Hals is a pivotal figure in Norwegian architectural history, widely recognized as Oslo’s influential chief planning officer (1926–1947). Episodes from Hals’ "extracurricular" activities elucidate how networks unfold across various scales and spheres. Through travels, congresses, exhibitions, and other architectural media, the research follows movements, both physical and intellectual movements. The period was marked by social and geopolitical unrest, material destruction, a changing demographic, and technological innovations, which yielded new disciplinary concerns. The urgent search for timely solutions motivated transnational exchange and mobility before and after, but also during, the war. Models and representations circulated between exhibitions and publications. Meanwhile, architects experienced and exchanged ideas through physical meetings and study trips. These events had internal and external repercussions for the profession, at home and across borders.

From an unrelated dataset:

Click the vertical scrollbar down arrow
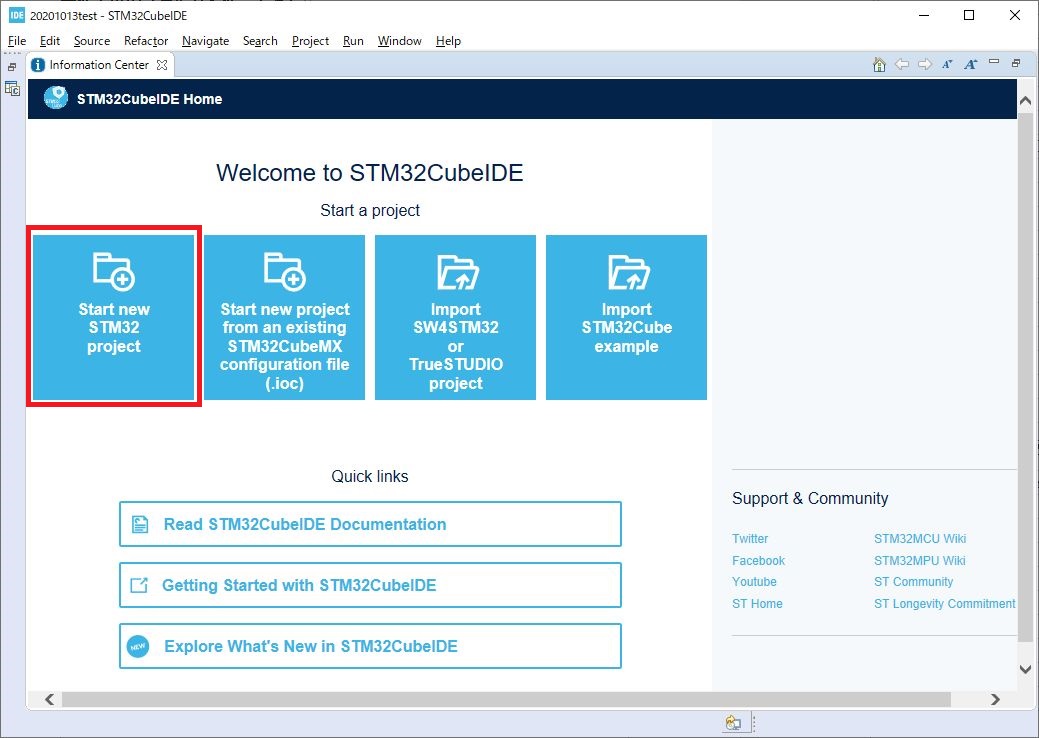The width and height of the screenshot is (1039, 738). click(x=1025, y=669)
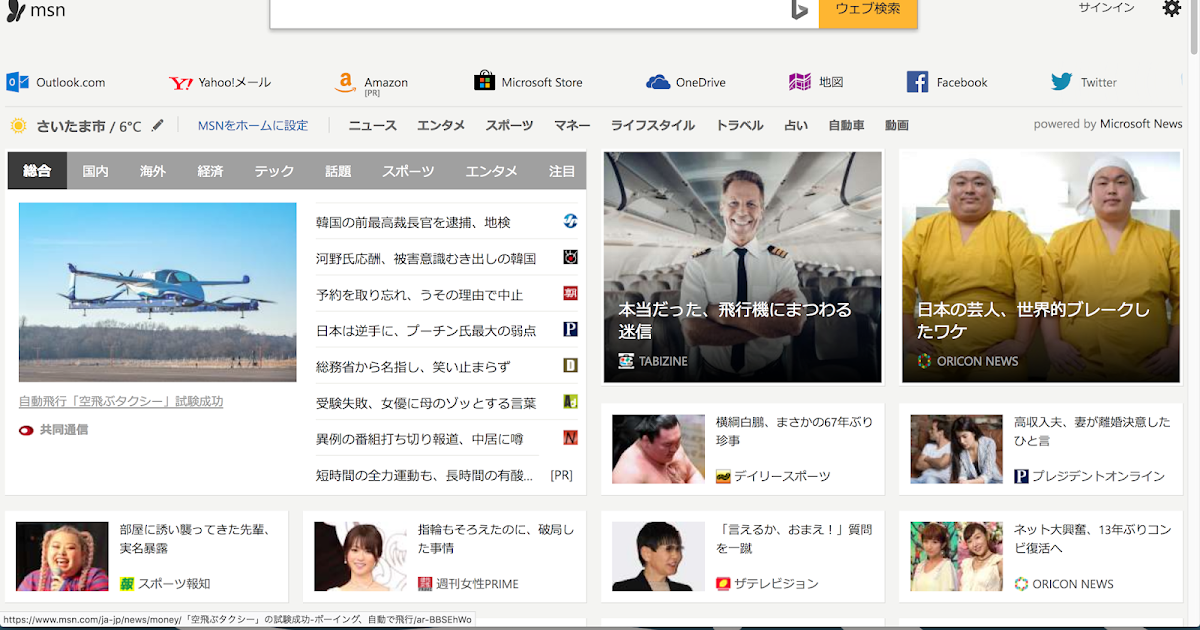
Task: Open Twitter via the bird icon
Action: coord(1060,81)
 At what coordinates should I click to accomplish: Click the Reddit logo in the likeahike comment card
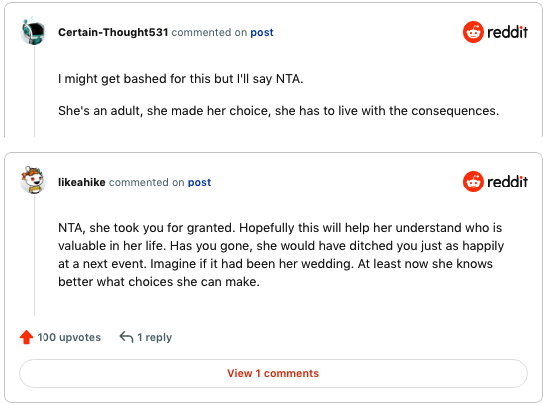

Ingrid Dobloug Roede is a PhD fellow at the Oslo School of Architecture and Design (AHO). Her background includes design practice, historic preservation, teaching, and cultural programming. She holds a Master of Science in History, Theory and Criticism of Art and Architecture from the Massachusetts Institute of Technology (MIT) and a Master in Architecture from AHO. At MIT, Roede was a Fulbright Grantee, Aker Scholar, and recipient of the MIT SA+P SMArchS 2019 Thesis Prize. Her current research is supervised by Mari Hvattum (AHO) and Richard Anderson (University of Edinburgh).